Though Jamie Chung has been acting since the late 2000s, the star insisted that her role as a Korean nursing student in HBO's Lovecraft Country marked the first time she felt truly seen and respected.
While prepping for the drama, the brunette beauty turned to creator Misha Green and asked her how her part as Ji-Ah could support the main character's storyline, which spurred Green to give her an unexpected response.
"'No, no, no. How does it serve your character’s story?" she asked Chung.
"I never thought of putting myself first until that moment," the actress recalled to Byrdie. "And it's such a simple thing to do, but it just required confidence ... something I think I lacked in my entire career."
Chung noted that being Asian likely played a role in the fact that her characters always take a backseat, as the 1950s set drama is the first time she she's been able to tell a story through her own perspective.
The Asian-targeted attacks in America have weighed heavily on the Real World alum, but Chung is hopeful that the devastating events will "amplify" her own voice and that of her Asian peers.
"It just takes recognizing our value," she explained. "Because we were always here. Recognize the value of our storytelling and our personal stories, instead of letting them be told through the lens of a cisgender white person."
"I can never hide my Asianness.

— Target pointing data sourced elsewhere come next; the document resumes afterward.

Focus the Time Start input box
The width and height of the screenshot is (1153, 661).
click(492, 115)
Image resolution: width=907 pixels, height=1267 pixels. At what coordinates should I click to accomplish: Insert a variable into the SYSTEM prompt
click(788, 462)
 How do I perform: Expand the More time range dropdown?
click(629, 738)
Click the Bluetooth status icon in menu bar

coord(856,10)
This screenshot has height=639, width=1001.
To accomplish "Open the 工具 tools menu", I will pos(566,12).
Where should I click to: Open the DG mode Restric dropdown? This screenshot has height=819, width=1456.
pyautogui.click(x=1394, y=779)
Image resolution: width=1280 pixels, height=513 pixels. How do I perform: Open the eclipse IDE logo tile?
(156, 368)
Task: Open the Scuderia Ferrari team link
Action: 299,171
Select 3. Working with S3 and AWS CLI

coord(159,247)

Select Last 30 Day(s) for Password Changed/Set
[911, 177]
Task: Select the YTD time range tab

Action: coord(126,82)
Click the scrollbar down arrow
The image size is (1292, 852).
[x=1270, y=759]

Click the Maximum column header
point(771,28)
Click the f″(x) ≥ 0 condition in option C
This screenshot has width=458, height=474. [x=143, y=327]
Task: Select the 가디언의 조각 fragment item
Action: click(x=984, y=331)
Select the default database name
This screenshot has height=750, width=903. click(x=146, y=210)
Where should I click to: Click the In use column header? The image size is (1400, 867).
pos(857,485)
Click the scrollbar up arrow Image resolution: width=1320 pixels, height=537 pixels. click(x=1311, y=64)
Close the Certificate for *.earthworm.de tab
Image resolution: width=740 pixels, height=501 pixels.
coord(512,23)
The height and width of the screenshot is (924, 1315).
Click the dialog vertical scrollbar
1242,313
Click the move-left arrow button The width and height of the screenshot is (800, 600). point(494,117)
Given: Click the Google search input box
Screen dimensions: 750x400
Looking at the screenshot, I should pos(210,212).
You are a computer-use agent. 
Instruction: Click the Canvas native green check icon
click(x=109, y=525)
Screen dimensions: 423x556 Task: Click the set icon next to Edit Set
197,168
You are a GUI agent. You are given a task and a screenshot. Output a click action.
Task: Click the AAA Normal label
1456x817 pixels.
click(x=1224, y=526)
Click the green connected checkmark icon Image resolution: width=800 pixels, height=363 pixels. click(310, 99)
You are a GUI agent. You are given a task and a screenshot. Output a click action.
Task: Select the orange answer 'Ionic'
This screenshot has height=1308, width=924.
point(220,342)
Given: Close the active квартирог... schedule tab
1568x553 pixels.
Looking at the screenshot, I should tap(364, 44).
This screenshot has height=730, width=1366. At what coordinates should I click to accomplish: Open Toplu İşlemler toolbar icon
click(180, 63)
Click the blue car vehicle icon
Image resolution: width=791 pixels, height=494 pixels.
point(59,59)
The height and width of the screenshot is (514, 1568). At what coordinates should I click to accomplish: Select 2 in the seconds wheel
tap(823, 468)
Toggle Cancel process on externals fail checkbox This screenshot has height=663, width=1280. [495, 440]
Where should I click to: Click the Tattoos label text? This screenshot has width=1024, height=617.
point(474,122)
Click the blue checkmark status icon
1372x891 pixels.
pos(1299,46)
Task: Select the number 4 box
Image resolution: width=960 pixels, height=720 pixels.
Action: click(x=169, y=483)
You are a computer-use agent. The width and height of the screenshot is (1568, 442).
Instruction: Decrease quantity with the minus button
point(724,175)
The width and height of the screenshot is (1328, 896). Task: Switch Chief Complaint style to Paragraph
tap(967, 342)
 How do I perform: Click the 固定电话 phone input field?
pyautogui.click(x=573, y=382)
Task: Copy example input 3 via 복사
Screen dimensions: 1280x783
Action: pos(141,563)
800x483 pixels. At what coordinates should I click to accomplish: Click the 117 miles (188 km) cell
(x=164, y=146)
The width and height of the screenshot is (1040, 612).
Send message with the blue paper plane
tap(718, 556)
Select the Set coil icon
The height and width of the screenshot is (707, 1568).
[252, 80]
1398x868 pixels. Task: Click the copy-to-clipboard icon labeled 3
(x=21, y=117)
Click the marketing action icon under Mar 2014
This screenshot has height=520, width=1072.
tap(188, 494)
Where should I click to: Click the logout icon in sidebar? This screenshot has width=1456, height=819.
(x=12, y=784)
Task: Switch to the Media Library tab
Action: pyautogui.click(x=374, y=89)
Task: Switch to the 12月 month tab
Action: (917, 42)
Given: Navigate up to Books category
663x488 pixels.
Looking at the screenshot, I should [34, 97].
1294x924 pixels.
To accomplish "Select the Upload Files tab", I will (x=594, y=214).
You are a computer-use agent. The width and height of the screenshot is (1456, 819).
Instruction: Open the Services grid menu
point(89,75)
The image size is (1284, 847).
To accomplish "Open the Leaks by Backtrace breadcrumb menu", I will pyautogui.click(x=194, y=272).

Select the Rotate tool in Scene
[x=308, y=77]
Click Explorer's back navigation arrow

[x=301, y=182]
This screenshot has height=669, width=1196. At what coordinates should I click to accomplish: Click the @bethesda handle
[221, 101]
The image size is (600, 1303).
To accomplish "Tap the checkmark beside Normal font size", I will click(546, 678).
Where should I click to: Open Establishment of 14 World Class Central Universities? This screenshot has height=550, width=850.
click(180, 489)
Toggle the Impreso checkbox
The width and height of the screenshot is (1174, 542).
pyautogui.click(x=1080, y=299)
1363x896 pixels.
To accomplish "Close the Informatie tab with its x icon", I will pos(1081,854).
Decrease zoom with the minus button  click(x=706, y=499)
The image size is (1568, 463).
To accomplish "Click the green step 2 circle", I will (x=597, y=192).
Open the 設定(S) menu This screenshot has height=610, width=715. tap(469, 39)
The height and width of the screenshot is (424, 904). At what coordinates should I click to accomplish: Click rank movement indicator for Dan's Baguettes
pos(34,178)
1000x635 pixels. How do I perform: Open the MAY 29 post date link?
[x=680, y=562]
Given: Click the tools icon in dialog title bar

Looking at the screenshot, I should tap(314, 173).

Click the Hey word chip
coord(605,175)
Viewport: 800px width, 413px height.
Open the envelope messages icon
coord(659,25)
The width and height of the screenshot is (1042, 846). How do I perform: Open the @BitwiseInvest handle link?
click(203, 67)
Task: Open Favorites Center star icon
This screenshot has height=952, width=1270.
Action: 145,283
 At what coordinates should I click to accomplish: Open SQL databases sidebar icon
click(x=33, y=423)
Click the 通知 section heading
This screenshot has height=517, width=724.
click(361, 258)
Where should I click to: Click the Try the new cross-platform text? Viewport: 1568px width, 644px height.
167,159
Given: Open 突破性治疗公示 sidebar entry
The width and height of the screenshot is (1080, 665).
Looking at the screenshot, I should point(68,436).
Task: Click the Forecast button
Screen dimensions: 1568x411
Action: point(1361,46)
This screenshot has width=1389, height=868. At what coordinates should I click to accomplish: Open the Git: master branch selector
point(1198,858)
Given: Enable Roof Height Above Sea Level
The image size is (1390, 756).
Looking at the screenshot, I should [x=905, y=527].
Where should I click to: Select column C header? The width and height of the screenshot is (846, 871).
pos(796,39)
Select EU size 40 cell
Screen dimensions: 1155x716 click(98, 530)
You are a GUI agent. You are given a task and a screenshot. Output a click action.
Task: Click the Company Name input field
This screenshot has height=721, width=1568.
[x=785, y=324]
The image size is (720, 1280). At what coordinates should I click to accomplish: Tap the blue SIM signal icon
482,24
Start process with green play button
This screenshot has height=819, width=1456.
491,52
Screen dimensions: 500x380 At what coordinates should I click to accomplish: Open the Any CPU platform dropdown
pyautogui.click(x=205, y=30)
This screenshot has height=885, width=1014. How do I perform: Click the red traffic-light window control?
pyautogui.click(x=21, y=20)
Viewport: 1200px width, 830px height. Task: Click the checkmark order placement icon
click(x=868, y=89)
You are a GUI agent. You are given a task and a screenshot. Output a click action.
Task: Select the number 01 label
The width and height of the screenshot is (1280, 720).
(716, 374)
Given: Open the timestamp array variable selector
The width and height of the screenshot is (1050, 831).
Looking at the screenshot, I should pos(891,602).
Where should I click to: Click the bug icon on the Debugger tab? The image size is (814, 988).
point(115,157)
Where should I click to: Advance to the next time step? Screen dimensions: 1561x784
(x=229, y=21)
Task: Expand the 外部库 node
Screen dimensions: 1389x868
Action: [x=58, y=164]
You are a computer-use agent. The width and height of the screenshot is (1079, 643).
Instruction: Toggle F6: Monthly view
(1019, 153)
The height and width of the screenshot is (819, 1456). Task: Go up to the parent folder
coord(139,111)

But nor would I want to," she declared. "I've been married for five years and I won't even change my last name! I’ll never do it. I love my husband, but it’s just my identity. I’m never gonna change it."
She's excited to one day instill her beliefs in her and Bryan Greenberg's children.
"I have a bigger purpose, and I think that bigger purpose is to raise good little humans. Hopefully, in five years, I'll be one of those families with a stroller you see in the park," she envisioned. "And hopefully, I'll have my own show, and I'll have career opportunities that I never dreamed I would have had a few years ago."